2. Ethanol “denaturants”: mandatory chemical additives for all non-beverage ethanol-based products (antifreeze, ethanol-based sanitizer, etc.), added to discourage people, including alcoholics and infants, from drinking them. FDA guidelines do not require ethanol denaturants to be included in ingredient lists! The FDA currently recommends a combination of two denaturants:
Denatonium benzoate: the most bitter-tasting chemical known to exist. The health effects are unknown, as it has rarely been studied, though in one case, a 33-year-old man developed asthma and urticaria from exposure to denatonium benzoate in an alcohol-based sanitizer.

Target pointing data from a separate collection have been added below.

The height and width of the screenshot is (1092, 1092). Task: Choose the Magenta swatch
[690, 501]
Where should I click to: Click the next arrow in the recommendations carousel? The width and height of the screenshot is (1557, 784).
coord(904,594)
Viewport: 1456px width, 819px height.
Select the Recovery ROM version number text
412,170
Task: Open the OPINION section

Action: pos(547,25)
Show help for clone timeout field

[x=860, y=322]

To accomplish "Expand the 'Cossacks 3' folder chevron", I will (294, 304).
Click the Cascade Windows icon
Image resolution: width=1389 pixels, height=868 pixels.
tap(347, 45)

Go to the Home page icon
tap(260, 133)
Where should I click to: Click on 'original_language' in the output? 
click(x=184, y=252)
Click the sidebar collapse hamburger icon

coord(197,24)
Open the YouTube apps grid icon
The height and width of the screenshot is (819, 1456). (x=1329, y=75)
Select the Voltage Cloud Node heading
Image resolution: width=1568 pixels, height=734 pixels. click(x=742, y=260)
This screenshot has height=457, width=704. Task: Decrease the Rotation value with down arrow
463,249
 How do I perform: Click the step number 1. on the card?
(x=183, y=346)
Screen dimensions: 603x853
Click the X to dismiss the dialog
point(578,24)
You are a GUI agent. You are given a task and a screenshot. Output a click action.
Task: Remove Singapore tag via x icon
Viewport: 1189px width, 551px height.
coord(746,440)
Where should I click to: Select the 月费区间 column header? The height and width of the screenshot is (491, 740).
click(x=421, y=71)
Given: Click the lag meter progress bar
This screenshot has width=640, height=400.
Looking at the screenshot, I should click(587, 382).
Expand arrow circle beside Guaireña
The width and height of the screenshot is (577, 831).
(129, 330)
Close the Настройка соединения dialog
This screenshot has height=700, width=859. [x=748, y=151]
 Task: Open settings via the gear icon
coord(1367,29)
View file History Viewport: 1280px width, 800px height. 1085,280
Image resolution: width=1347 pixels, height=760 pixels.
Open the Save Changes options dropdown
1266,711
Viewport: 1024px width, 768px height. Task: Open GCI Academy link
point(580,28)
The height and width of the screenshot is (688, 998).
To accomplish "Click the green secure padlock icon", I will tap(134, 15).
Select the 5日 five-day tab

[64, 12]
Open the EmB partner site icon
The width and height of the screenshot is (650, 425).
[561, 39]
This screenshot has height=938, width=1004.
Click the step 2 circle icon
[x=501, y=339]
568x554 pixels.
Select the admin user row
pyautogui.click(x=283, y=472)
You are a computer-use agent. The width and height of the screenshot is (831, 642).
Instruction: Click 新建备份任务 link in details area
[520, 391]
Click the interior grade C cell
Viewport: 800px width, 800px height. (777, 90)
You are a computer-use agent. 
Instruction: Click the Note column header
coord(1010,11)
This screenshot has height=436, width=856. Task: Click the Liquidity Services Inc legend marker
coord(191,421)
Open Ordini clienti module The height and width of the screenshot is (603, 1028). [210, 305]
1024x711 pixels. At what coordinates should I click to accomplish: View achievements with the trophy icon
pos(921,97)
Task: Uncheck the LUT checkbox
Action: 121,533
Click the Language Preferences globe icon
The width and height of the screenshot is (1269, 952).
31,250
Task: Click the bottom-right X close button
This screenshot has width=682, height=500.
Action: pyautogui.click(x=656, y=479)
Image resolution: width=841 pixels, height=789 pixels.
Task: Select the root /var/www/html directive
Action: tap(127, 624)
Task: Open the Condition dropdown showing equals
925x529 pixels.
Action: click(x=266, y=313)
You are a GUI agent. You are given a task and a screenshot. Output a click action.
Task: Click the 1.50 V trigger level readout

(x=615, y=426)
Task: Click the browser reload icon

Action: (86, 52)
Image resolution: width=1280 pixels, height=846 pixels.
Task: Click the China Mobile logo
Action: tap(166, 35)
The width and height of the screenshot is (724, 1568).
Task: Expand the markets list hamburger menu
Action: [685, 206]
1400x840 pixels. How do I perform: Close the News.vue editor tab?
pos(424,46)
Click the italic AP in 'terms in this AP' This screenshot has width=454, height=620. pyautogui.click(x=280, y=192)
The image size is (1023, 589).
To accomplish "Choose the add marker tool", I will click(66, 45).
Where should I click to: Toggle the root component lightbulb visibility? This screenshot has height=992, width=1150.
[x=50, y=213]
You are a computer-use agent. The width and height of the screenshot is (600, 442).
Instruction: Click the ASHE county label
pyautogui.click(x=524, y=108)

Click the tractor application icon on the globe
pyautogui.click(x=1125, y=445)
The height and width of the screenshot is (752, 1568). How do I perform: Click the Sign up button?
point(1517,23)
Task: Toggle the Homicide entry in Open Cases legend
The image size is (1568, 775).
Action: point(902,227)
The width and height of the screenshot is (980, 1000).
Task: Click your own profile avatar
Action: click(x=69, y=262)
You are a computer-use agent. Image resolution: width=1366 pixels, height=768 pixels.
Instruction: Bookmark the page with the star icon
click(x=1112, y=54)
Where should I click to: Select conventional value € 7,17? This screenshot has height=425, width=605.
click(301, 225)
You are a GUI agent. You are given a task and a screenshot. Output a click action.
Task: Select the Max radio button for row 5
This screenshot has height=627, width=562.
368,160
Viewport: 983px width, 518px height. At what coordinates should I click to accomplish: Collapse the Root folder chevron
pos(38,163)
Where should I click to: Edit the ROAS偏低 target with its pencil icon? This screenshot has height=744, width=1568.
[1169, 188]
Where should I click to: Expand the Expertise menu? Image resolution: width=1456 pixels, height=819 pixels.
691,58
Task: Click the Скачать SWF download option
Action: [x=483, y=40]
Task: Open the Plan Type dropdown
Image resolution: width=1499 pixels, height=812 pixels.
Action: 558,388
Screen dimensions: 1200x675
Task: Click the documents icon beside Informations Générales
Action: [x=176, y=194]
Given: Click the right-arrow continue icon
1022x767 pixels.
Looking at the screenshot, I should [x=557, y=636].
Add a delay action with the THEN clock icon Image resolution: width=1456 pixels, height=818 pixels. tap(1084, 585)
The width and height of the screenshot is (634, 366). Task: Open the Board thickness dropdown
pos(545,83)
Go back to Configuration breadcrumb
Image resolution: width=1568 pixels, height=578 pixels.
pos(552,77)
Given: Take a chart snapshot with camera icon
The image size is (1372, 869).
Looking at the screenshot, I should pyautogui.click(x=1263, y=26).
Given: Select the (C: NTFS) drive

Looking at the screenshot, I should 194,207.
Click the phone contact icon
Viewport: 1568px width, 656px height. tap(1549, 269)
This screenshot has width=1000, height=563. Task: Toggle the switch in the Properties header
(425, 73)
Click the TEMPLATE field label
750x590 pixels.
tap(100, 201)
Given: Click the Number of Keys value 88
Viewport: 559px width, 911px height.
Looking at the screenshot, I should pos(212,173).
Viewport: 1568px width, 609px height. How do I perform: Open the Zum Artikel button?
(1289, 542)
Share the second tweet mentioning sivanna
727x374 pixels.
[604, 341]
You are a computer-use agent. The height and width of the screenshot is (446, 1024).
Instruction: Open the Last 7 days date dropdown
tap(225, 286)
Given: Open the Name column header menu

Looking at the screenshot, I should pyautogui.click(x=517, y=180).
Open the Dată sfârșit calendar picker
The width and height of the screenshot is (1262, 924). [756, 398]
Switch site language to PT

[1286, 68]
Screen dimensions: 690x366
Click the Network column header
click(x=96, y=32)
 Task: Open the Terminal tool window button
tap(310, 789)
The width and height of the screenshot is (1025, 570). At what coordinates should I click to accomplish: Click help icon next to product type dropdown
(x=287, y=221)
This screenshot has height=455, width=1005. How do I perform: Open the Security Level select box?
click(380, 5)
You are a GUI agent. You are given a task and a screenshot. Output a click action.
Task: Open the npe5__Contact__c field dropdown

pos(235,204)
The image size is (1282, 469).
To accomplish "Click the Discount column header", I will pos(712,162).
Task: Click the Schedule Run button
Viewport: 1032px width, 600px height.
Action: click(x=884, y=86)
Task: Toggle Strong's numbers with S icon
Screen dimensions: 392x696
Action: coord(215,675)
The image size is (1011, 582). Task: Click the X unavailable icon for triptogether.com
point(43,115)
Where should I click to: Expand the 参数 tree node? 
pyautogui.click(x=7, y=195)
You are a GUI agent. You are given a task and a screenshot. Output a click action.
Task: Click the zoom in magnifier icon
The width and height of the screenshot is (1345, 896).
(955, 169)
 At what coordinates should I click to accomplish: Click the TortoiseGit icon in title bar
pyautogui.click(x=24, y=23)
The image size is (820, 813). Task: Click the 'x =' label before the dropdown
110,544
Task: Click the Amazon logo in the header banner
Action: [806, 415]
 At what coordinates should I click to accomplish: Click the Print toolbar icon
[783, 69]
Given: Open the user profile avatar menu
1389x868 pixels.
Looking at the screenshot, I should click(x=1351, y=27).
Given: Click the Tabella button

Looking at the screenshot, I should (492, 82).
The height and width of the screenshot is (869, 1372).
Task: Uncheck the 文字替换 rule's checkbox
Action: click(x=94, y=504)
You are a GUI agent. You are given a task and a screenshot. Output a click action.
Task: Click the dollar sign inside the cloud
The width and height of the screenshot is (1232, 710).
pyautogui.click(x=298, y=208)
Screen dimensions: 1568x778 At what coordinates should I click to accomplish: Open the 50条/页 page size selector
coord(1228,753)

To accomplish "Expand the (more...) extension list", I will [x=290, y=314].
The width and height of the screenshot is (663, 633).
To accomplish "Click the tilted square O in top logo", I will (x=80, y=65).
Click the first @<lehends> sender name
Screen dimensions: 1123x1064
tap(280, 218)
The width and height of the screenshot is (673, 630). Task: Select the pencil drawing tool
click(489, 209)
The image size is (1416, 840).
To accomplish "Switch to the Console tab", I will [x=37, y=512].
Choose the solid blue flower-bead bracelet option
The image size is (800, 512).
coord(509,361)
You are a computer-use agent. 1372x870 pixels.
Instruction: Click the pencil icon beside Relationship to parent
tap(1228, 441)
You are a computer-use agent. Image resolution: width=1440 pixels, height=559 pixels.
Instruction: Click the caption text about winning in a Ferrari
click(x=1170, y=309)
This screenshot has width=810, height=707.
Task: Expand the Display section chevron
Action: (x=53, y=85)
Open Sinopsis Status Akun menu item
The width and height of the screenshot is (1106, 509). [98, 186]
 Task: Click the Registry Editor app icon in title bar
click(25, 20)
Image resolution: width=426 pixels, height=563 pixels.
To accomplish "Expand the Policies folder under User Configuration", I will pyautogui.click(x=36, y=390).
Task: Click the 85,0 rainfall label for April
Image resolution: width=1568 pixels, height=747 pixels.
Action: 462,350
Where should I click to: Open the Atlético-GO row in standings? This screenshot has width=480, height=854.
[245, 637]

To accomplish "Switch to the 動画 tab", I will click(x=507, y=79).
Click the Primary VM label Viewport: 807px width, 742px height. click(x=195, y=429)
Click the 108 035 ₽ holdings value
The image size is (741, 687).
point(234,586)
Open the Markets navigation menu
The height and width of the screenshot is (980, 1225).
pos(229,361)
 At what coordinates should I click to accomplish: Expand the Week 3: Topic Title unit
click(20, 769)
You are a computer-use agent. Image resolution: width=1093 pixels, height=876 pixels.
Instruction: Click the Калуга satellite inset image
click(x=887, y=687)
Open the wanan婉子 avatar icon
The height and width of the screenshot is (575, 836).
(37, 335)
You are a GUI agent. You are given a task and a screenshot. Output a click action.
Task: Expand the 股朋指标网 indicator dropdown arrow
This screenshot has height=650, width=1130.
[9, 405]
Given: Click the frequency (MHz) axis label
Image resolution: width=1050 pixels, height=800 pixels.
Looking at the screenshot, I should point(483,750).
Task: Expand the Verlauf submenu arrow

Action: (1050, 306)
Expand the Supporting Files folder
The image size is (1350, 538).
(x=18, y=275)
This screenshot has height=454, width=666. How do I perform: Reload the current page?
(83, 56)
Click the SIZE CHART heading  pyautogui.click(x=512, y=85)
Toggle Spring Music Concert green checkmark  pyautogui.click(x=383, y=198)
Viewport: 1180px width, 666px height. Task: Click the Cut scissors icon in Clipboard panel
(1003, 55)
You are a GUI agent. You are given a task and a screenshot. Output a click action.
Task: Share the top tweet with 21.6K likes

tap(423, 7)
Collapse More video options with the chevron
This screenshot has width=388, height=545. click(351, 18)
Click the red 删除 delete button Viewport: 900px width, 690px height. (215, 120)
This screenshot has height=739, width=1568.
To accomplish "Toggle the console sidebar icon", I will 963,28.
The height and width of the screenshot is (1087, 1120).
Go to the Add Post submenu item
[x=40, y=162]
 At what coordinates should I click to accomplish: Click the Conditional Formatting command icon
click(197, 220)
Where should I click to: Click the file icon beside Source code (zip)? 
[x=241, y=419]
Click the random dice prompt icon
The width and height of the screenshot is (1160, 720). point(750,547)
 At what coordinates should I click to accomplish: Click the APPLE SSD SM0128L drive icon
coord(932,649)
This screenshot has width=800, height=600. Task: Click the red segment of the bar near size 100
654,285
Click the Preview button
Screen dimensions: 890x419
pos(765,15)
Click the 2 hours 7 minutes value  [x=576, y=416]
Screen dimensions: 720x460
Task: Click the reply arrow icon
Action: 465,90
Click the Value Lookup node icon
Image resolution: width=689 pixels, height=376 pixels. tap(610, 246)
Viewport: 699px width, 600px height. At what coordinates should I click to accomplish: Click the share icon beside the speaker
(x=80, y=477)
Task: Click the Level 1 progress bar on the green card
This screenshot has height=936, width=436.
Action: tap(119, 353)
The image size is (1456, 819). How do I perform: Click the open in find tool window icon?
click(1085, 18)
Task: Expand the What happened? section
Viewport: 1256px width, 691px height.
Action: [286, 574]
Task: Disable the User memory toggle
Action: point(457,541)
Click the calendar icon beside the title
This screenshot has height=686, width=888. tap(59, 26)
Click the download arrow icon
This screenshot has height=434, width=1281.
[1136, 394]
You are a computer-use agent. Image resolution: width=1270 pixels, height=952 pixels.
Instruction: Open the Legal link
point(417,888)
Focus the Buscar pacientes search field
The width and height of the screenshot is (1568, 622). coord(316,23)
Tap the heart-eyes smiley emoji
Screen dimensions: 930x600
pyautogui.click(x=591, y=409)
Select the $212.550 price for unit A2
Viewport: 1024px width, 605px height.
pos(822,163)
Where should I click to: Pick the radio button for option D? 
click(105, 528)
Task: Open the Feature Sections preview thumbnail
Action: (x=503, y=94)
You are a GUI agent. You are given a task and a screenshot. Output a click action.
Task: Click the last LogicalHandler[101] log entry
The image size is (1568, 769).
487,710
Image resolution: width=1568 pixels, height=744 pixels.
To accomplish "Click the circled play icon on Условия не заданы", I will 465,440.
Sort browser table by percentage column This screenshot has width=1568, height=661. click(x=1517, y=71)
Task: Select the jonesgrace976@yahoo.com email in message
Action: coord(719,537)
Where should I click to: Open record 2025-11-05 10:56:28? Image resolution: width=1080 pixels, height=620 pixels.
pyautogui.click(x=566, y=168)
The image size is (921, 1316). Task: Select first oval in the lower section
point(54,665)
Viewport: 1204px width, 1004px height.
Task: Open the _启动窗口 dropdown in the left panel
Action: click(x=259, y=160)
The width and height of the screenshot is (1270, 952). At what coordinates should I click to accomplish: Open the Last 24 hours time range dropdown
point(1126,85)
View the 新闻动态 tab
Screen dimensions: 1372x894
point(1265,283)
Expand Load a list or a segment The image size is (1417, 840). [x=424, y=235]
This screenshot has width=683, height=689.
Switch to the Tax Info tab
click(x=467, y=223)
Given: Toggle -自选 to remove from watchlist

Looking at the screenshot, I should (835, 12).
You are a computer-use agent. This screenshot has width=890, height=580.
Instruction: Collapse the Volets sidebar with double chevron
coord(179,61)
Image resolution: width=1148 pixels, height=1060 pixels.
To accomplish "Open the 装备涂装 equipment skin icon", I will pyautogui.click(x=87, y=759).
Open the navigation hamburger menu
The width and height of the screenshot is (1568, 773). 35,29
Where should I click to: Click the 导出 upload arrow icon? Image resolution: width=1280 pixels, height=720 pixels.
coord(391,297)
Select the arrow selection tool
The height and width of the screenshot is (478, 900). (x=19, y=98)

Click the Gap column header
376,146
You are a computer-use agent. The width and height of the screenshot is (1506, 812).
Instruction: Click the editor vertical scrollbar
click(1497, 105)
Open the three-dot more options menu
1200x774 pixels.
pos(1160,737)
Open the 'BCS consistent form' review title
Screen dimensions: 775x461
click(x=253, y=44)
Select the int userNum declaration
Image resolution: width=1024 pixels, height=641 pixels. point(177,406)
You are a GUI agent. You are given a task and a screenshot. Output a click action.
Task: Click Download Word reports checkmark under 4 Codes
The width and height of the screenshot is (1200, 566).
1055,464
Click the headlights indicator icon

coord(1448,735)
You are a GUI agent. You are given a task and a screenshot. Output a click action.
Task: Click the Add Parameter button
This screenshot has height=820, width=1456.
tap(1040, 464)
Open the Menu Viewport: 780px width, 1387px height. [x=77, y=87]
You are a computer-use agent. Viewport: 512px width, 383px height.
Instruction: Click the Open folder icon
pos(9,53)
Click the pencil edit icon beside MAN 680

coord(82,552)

Tert-butyl alcohol: this chemical is known to be irritating to the skin and eyes. The World Health Organization states that its vapors cause “dizziness, drowsiness, nausea, headache, vomiting.” NIOSH states that it “may affect the central nervous system… Repeated or prolonged contact with skin may cause dermatitis.”
Even if ethanol could be used in pure form, it would not be the safest option, due to its toxicity in the rare occasions of ingestion. But the potential for methanol contamination and the certainty of the presence of denaturant chemicals make this a truly frightening option in today’s environment of loose oversight, poor quality control, and optional listing of ingredients.
- ISOPROPYL ALCOHOL
Isopropyl alcohol is significantly less toxic than ethanol. Unlike ethanol poisonings, isopropyl alcohol poisonings almost never result in death (1 death out of 18,051 isopropyl alcohol poisonings in one year was reported to the National Poison Data System). If ingested, it acts as a sedative. On the skin, it is gentler and less dehydrating than ethanol.
Importantly, the isopropyl alcohol manufacturing process does not generate methanol as a byproduct, whereas methanol is a byproduct in ethanol distillation. This is one significant reason that many ethanol-based sanitizers are at risk for methanol contamination.
As it is used in its pure form, without addition of any mystery chemicals, isopropyl alcohol is clearly the safe option for sanitizer today.